What the task requires:
Without changing a single word, set down all of the records.

Material for the task:
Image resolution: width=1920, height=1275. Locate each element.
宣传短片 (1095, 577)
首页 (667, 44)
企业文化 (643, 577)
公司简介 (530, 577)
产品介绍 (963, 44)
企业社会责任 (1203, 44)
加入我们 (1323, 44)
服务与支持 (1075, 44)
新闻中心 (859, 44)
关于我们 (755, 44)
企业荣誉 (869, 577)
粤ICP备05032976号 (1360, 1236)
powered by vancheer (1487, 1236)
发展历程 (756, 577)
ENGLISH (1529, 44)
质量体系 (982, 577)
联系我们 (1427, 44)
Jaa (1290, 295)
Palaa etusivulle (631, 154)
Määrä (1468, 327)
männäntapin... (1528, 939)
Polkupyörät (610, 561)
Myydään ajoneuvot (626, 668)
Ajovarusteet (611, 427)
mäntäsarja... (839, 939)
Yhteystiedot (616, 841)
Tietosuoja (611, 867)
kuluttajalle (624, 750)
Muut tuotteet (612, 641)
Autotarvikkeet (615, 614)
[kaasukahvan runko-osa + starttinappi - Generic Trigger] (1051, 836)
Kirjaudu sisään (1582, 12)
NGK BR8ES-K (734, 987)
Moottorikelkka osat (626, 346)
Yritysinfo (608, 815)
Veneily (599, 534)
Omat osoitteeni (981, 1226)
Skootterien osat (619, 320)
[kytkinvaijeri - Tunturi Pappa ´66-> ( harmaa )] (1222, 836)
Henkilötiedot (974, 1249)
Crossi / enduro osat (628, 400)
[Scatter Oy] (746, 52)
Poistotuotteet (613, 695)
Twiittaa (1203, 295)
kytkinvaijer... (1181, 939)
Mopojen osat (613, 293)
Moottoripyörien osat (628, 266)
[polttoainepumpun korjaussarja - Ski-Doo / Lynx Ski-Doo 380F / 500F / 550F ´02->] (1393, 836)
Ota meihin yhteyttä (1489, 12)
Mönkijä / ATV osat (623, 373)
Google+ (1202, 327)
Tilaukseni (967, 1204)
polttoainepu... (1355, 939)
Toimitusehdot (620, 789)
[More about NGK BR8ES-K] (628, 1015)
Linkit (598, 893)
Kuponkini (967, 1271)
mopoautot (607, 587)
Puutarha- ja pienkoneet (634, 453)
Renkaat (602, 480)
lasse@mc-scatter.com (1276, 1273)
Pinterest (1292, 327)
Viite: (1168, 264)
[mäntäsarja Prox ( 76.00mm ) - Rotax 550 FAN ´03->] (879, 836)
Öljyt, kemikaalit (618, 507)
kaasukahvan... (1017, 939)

Exercise solution:
Image resolution: width=1920, height=1275. Locate each element.
宣传短片 (1095, 577)
首页 (667, 44)
企业文化 (643, 577)
公司简介 (530, 577)
产品介绍 (963, 44)
企业社会责任 (1203, 44)
加入我们 (1323, 44)
服务与支持 (1075, 44)
新闻中心 (859, 44)
关于我们 (755, 44)
企业荣誉 (869, 577)
粤ICP备05032976号 (1360, 1236)
powered by vancheer (1487, 1236)
发展历程 (756, 577)
ENGLISH (1529, 44)
质量体系 (982, 577)
联系我们 (1427, 44)
Jaa (1290, 295)
Palaa etusivulle (631, 154)
Määrä (1468, 327)
männäntapin... (1528, 939)
Polkupyörät (610, 561)
Myydään ajoneuvot (626, 668)
Ajovarusteet (611, 427)
mäntäsarja... (839, 939)
Yhteystiedot (616, 841)
Tietosuoja (611, 867)
kuluttajalle (624, 750)
Muut tuotteet (612, 641)
Autotarvikkeet (615, 614)
[kaasukahvan runko-osa + starttinappi - Generic Trigger] (1051, 836)
Kirjaudu sisään (1582, 12)
NGK BR8ES-K (734, 987)
Moottorikelkka osat (626, 346)
Yritysinfo (608, 815)
Veneily (599, 534)
Omat osoitteeni (981, 1226)
Skootterien osat (619, 320)
[kytkinvaijeri - Tunturi Pappa ´66-> ( harmaa )] (1222, 836)
Henkilötiedot (974, 1249)
Crossi / enduro osat (628, 400)
[Scatter Oy] (746, 52)
Poistotuotteet (613, 695)
Twiittaa (1203, 295)
kytkinvaijer... (1181, 939)
Mopojen osat (613, 293)
Moottoripyörien osat (628, 266)
[polttoainepumpun korjaussarja - Ski-Doo / Lynx Ski-Doo 380F / 500F / 550F ´02->] (1393, 836)
Ota meihin yhteyttä (1489, 12)
Mönkijä / ATV osat (623, 373)
Google+ (1202, 327)
Tilaukseni (967, 1204)
polttoainepu... (1355, 939)
Toimitusehdot (620, 789)
[More about NGK BR8ES-K] (628, 1015)
Linkit (598, 893)
Kuponkini (967, 1271)
mopoautot (607, 587)
Puutarha- ja pienkoneet (634, 453)
Renkaat (602, 480)
lasse@mc-scatter.com (1276, 1273)
Pinterest (1292, 327)
Viite: (1168, 264)
[mäntäsarja Prox ( 76.00mm ) - Rotax 550 FAN ´03->] (879, 836)
Öljyt, kemikaalit (618, 507)
kaasukahvan... (1017, 939)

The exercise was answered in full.